Monte Carlo Methods are a class of numerical methods which use repeated simulations to obtain a random sampling from an underlying unknown probability distribution. Monte Carlo methods rely on repeated independent simulations using random numbers. This makes them very well suited to parallel and distributed solutions, because you can split the work of completing repeated independent calculations among multiple processing units. Monte Carlo methods are often employed when there is no closed form solution or deterministic solution algorithm to the underlying problem. As this sort of problem is quite common, Monte Carlo methods are used in a wide variety of fields–from computational chemistry to finance. Monte Carlo methods were first developed for general applications such as these by Nicholas Metropolis and Stanislaw Ulim in 1949. In 1987, Metropolis wrote an interesting recounting of the beginnings of the use of these methods.

An Interesting Classic Example

To make this concrete, let’s illustrate a classical mathematical problem that can be solved with sampling of random numbers: estimating the value of \pi using geometric properties of a circle and a square.

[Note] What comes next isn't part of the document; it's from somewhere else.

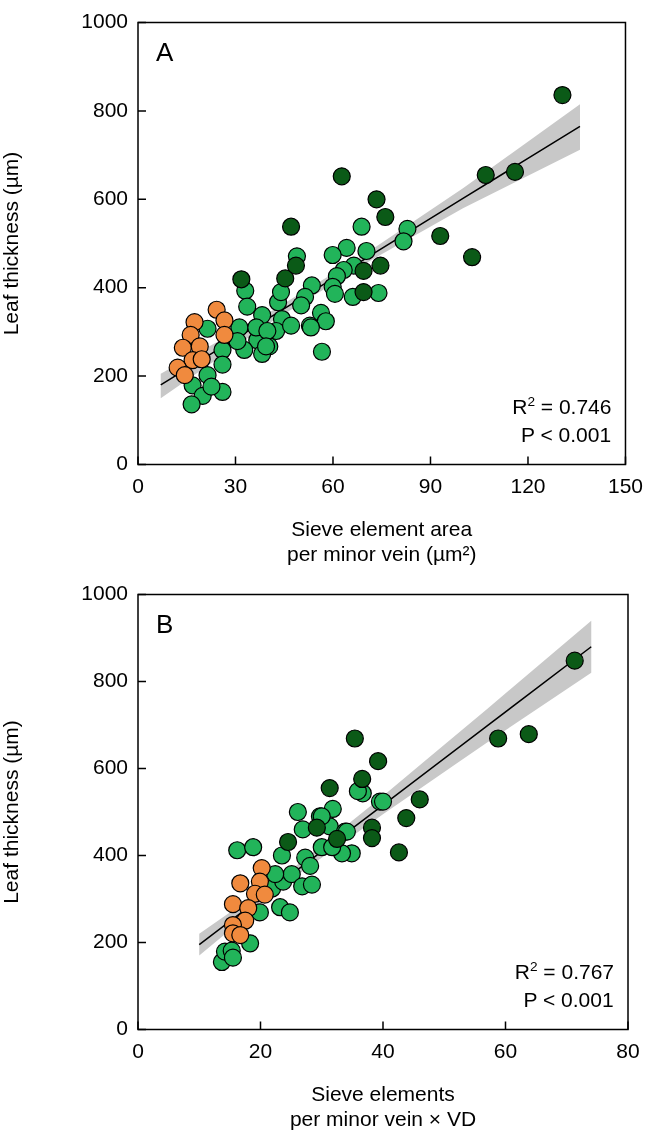 The image size is (653, 1137). I want to click on x-tick-label: 40, so click(383, 1050).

Imagine you have a circular target inside a larger square target. You want to find the probability that if you throw a dart it will hit the inner target. To run a ‘Monte Carlo Simulation’ to solve this problem, you would simply throw a bunch of darts at the target and record the percentage that land in the inner target. More concretely, we simulate the throw of the dart by generating a pair of random numbers between 0 and the length of the side of the square, each one representing the x and y coordinate of the location of the dart. Then we determine if that simulated dart location falls within the circle or not.

We can extend this idea to approximate \pi quite easily. Suppose the inner target is a circle that is inscribed inside a square outer target. Since the sides of the square are twice the radius of the circle, we have that the ratio, \rho of the area of the circle to the area of the square is

\rho = \frac{\pi {r}^2}{{\left( 2r \right)^2}}

We can rearrange this formula to solve for \pi as follows:

\pi = \frac{\rho\left( 2r \right)^2}{r^2} = 4\rho

If we can determine the ratio of the area of the circle to the total area of the square inscribing it, we can approximate \pi.

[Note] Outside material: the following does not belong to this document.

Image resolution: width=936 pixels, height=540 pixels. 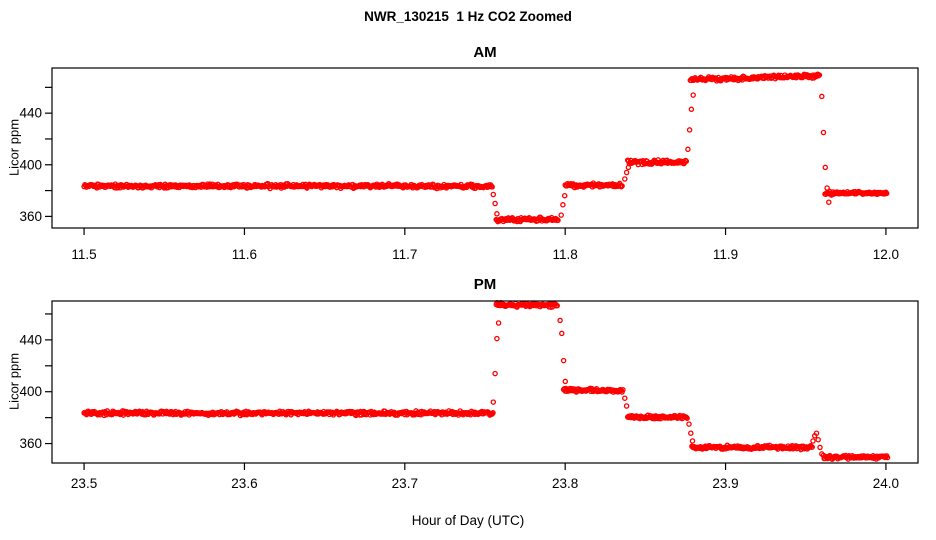 I want to click on am-y-axis: 360 400 440, so click(x=36, y=155).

As it happens, we can empirically calculate a value for the ratio of the area of the circle to the area of the square with a Monte Carlo simulation. We pick lots of random points in the square and the ratio is the number of points inside the circle divided by the total number of points. As we sample more and more points, the ratio of the number of points that fall inside the circle to the total number of points tried is equal to the ratio of the two areas. We multiply this by 4 and we have our estimate of \pi.

We can simplify this slightly by using a 1/4 circle of radius 1, as shown in the following illustration.

../_images/Pi_30K.gif

Estimating \pi via random sampling of points. Attribution: By CaitlinJo [CC-BY-3.0 (http://creativecommons.org/licenses/by/3.0)], via Wikimedia Commons.

Simulating Card Games for Fun and Profit

The original motivating example that Monte Carlo methods draw their name from is gambling and game playing. In this module, we develop parallel algorithms that approximate the probabilities of various outcomes in card games and the roulette wheel.

About Randomness

How Computers Generate Random Numbers

Algorithms that implement Monte Carlo methods require a source of of randomness. If we are writing a serial algorithm, we can simply use the standard random number generator, for example, rand() in C. Computers (unless specifically fitted with a chip which gathers randomness from some other source) cannot produce true random numbers. Rather, the standard library random number generator takes some relatively random 32-bit or 64-bit integer input, called the seed, and transforms it sequentially to produce a stream of psuedo-random numbers. A random number generator is created with the seed as input to a function called srand(), and each time a new random number is requested using the rand() function, the integer pattern is changed to produce a new number. The sequence of numbers produced by such a pseudorandom number generation algorithm try to approximate a uniform distribution of numbers, each one statistically independent from the others.

Note

It is important to realize that a pseudorandom number generator function such as rand() creates the same sequence of numbers every time for a given input seed, which is typically a very large integer. In C and C++, we often use the function time() create the seed integer, because it returns the number of seconds since January 1, 1970. When running a sequential program multiple times, this seed would be different each time the program was run and the pattern of random numbers generated would be different.